En este sentido, la posición de Sánchez no varía en absoluto con la de Rajoy, a quien respaldó al intervenir la autonomía de esta región después de que los diputados independentistas del Parlamento catalán proclamaran infructuosamente una república el 27 de octubre.

“La independencia de un territorio no está prevista en la Constitución. Y ningún gobierno constitucional de España la contempla”.

Esa medida, acompañada por el cese del gobierno regional de Carles Puigdemont y la disolución del parlamento, puso fin a semanas de alta tensión en Cataluña, especialmente tras el referéndum ilegal organizado el 1 de octubre y fuertemente reprimido por la policía.

La justicia imputó por rebelión a numerosos dirigentes independentistas, algunos en prisión preventiva o en el extranjero pendientes de una posible extradición, como es el caso de Puigdemont, actualmente en Alemania.

Aunque su intento de secesión unilateral fracasó, el independentismo se mantiene fuerte: ha recuperado el poder, controla el parlamento regional con mayoría absoluta y cuenta con una base electoral en torno a los dos millones de votantes en una región dividida sobre la cuestión.

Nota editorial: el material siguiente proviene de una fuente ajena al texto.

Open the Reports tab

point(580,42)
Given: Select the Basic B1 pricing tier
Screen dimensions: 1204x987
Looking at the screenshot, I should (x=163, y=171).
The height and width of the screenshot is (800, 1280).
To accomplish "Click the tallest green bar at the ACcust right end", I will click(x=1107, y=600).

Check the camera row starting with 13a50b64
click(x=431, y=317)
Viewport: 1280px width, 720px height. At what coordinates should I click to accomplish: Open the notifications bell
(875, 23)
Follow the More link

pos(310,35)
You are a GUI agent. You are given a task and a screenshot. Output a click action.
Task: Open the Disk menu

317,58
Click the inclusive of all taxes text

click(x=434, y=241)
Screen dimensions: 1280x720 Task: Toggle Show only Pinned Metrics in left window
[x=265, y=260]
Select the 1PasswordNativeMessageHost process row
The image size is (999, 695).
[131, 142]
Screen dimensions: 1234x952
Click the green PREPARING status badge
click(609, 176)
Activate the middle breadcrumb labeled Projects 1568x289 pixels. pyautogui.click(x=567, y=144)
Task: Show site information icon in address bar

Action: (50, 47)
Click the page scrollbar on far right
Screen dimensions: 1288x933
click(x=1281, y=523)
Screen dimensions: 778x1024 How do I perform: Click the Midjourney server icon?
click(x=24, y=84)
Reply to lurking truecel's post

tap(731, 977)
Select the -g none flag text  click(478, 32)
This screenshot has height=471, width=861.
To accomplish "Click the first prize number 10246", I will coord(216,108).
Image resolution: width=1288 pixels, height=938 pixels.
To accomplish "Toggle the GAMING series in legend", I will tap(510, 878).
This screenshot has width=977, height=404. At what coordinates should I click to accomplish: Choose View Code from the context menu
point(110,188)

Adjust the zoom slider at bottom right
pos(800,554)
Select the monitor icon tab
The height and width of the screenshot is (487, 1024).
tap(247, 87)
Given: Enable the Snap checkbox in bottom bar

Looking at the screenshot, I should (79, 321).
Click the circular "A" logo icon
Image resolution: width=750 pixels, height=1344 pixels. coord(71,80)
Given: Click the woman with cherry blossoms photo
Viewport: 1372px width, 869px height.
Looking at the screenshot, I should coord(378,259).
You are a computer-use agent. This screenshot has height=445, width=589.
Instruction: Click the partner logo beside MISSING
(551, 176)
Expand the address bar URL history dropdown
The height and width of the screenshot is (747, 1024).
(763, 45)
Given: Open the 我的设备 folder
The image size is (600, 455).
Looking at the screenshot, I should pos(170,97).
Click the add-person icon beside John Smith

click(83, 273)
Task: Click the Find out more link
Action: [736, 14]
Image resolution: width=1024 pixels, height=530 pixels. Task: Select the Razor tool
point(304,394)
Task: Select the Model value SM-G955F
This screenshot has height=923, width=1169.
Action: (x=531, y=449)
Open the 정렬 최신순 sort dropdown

La ministra encargada del dosier catalán, Meritxell Batet, evocó a principios de junio una posible reforma de la Constitución para avanzar hacia un Estado federal pero, con sólo 84 diputados (el PSOE) sobre 350 en el Congreso, su margen de maniobra es muy limitado.

El Primer Ministro español Pedro Sánchez sale del Palacio de la Moncloa, luego de su reunión con Joaquim Torra. / Bloomberg

“No hay mayoría en España para hacer una revisión de la Constitución. La derecha tiene la posibilidad de bloquearla”, señaló Fernando Vallespín, profesor de Ciencias Políticas de la Universidad Autónoma de Madrid.

Tampoco dentro del independentismo existe consenso sobre qué camino tomar, con los más radicales presionando para retomar la vía unilateral hacia la secesión interrumpida con la destitución del antiguo gobierno.

El jueves, la izquierda radical empujó al resto de partidos separatistas a aprobar una moción en el Parlamento catalán reafirmando su voluntad de conseguir una república, que será impugnada por Madrid ante el Tribunal Constitucional.

Consciente de que el problema no tiene fácil solución, Torra ofreció ya a Sánchez un segundo encuentro en septiembre, esta vez en Barcelona.